EXERCISE TEXT
Edit 2: Seems like it was another issue with version(s). I downgraded Python to python=3.7 to fix the above issue, and I was able to get everything to work. I hope this comment helps!

cd791 commented 1 year ago

Hi sdtruong,

I will explained how I fixed my issue:

Orthofinder was built for python v2.7 -> incompatible for python 3.10 installed on hydrogen cluster

refers to the links below

https://github.com/davidemms/OrthoFinder/issues/328 https://github.com/bioconda/bioconda-recipes/pull/20155/files

Check python version, create py27 env, and install python v2.7.6

python --version Python 3.10.4

Create conda env for py27 (set small conda env for each pkgs to keep tidy)

conda create -n py27

conda install -n py27 -c anaconda python=2.7.6 conda activate py27

Install suggested diamond v0.9.24 from Github

conda activate py27 conda install -c bioconda diamond=0.9.24

Install orthofinder on py27 env

conda install -n py27 -c orthofinder

Test orthofinder is properly installed

orthofinder -h

Run orthofinder on ExampleData

cd ~/orthofinder_tutorial/OrthoFinder orthofinder -f ExampleData/

results in /home/cd791/orthofinder_tutorial/OrthoFinder/ExampleData/OrthoFinder/Results_Aug12_1/WorkingDirectory/

VaninaTonzo commented 1 year ago

Hi David,

I am having the same problem. I tried what cd791 suggested but nothing is working.

I have 9 species and working with DNA, just in case that matter.

DIRECTIONS FOR THIS TASK
Reproduce word for word everything in the OrthoFinder forum thread from "Run orthofinder on" down to "nothing is working.".

PROVIDED RECORDS
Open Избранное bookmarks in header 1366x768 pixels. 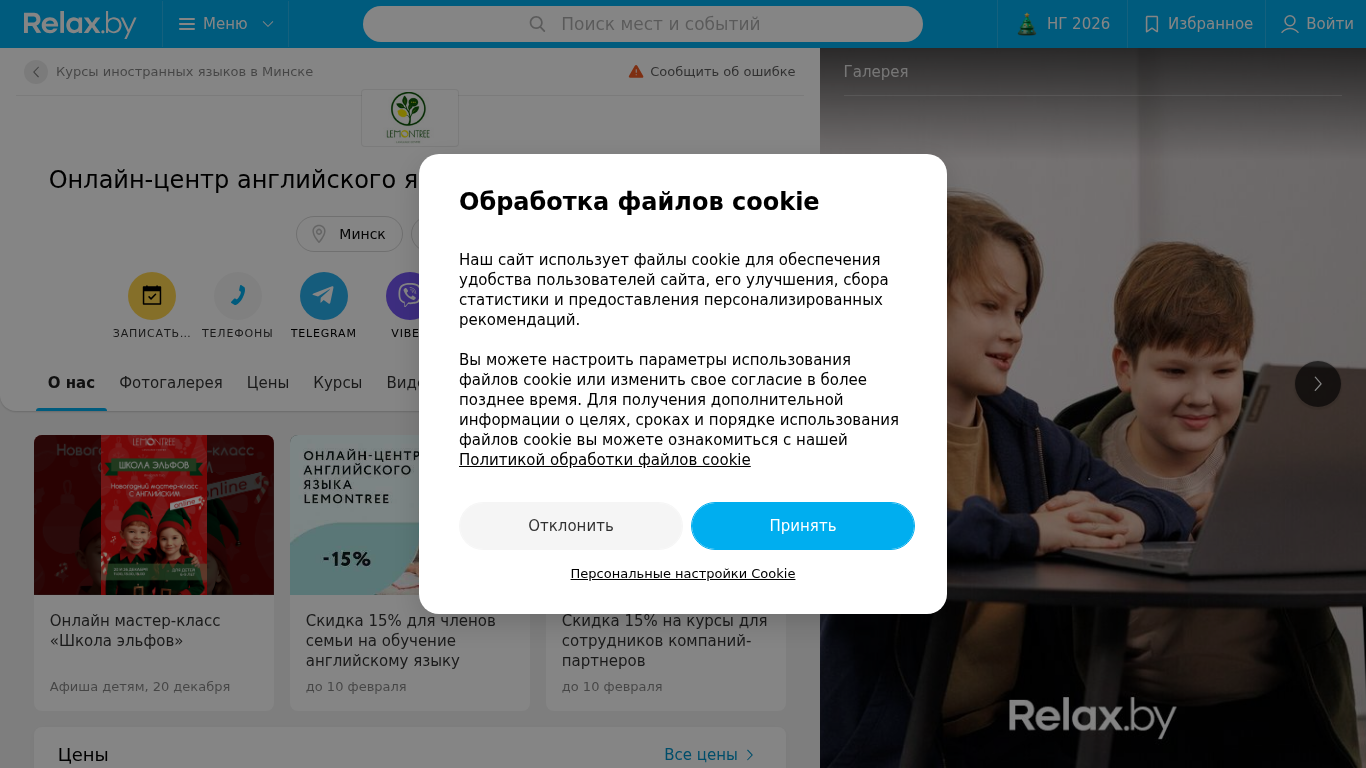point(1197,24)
---
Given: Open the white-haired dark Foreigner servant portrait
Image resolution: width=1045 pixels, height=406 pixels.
...
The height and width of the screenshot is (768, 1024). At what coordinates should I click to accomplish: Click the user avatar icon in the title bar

YOUR SOLUTION
Run orthofinder on ExampleData

cd ~/orthofinder_tutorial/OrthoFinder orthofinder -f ExampleData/

results in /home/cd791/orthofinder_tutorial/OrthoFinder/ExampleData/OrthoFinder/Results_Aug12_1/WorkingDirectory/

VaninaTonzo commented 1 year ago

Hi David,

I am having the same problem. I tried what cd791 suggested but nothing is working.